I Can’t Run Anymore – Will You Run For Me?
Crawley resident, 45 year-old Mark Lay has always loved running. Since his cancer diagnosis, he can no longer run but here, he and his wife Tricia, explain why you should use your London Marathon place to support your local hospice.
“The worst part of my illness is not being able to run, but if I can inspire you to support St Catherine’s then that’s the next best thing. I might not be able to run anymore but it’d be a real privilege if you’d run for me.
I’ve always been a runner. I ran the London Marathon for St Catherine’s in 2011 and 2013 and the Brighton Marathon for them in 2012. I never thought then that I’d be in need of their care myself just a few years later. In fact, I probably ran at least one marathon with cancer without knowing. That’s part of the reason I first noticed something was wrong. I was struggling with my running despite lots of training.
As soon as you join Team STCH, there’s a real team atmosphere and you won’t be alone. They help with training and fundraising, invite you to pasta parties and even put on a coach on race day to take you to the start line. If you choose to run for us, I and a team of people will be there to support you from start to finish and to remind you what a difference your support will make.

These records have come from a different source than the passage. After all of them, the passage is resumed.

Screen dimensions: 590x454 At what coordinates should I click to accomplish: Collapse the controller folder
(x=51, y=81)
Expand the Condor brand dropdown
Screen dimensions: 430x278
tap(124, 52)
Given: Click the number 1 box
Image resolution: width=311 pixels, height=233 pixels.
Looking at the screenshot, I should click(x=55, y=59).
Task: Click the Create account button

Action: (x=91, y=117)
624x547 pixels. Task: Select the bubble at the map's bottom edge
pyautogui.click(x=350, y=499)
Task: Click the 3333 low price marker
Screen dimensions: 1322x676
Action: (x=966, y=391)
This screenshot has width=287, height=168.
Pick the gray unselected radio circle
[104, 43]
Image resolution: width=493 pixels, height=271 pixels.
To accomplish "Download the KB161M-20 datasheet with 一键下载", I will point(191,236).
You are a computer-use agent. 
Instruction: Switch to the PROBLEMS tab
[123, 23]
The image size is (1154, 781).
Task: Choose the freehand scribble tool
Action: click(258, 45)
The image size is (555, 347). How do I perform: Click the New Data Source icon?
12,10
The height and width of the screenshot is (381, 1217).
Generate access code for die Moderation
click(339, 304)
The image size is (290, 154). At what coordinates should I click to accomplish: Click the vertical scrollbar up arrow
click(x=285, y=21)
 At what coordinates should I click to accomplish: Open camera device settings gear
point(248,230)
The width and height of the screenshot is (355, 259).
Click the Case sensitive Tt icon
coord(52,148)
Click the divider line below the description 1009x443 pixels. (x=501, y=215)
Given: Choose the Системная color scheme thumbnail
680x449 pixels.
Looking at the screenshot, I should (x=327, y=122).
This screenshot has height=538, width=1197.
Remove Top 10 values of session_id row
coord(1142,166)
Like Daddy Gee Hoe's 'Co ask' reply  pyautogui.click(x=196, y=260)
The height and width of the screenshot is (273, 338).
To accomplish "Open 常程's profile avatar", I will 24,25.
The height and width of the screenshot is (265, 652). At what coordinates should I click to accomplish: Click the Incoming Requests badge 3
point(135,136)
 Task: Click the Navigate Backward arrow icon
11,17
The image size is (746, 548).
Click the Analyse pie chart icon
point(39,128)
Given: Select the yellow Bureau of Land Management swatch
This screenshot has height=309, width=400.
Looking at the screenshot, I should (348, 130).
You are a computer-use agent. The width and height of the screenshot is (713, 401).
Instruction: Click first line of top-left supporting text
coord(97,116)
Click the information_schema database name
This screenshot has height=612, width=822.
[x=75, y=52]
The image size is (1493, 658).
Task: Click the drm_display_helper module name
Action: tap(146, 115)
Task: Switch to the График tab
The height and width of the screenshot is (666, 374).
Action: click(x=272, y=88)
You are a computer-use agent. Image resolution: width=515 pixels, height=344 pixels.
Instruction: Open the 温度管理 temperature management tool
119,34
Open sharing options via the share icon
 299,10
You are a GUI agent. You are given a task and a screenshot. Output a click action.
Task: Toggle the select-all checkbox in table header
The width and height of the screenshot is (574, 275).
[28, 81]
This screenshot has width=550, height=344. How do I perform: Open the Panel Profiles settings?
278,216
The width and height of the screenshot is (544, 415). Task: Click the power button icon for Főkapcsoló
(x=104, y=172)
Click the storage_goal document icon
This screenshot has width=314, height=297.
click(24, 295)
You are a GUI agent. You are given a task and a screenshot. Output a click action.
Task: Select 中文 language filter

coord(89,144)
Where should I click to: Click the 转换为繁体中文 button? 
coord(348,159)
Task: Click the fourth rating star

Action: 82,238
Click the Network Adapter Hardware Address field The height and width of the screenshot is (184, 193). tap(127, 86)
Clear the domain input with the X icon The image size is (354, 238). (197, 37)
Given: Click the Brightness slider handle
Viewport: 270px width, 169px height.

By supporting St Catherine’s you can double your achievement and complete the marathon not just for yourself but for the hospice and its patients – patients like me. You can do it for all of us who can no longer physically run, knowing that we’ll be willing you on every step of the way. We’re the people you’ll think about as you pound the pavements and we’ll help get you around when the going gets tough”.
“I’d never run before I started training; I couldn’t even run from the middle of the room to the door without doubling over. I joined up with my friend, Sarah and Mark trained us. We ran the marathon in a decent time of about five hours; everyone was so proud and people were so generous, we raised a lot of money and it was a really special time.
Mark says it’s one of his biggest achievements getting us round 26 miles! He’d make us run past St Catherine’s to remind us why we were doing it and while we were training we received amazing support. We always wore our blue hospice T-shirts while we were out and people would beep from their cars and shout things like ‘come on the hospice!’
The actual marathon day was really special. People cheering as you run keeps you going and it felt like a picnic with people giving you jellybeans and sweets. I remember running past Arg from Towie, but it was when we were overtaken by the Eiffel Tower that I knew we had to up our game! When I crossed the finish line, I felt giddy; it was just the most amazing feeling.
The support you receive when you run for St Catherine’s is amazing too. I’d definitely encourage other people to do it. I can do it, anyone can do it; everyone has a marathon in them.”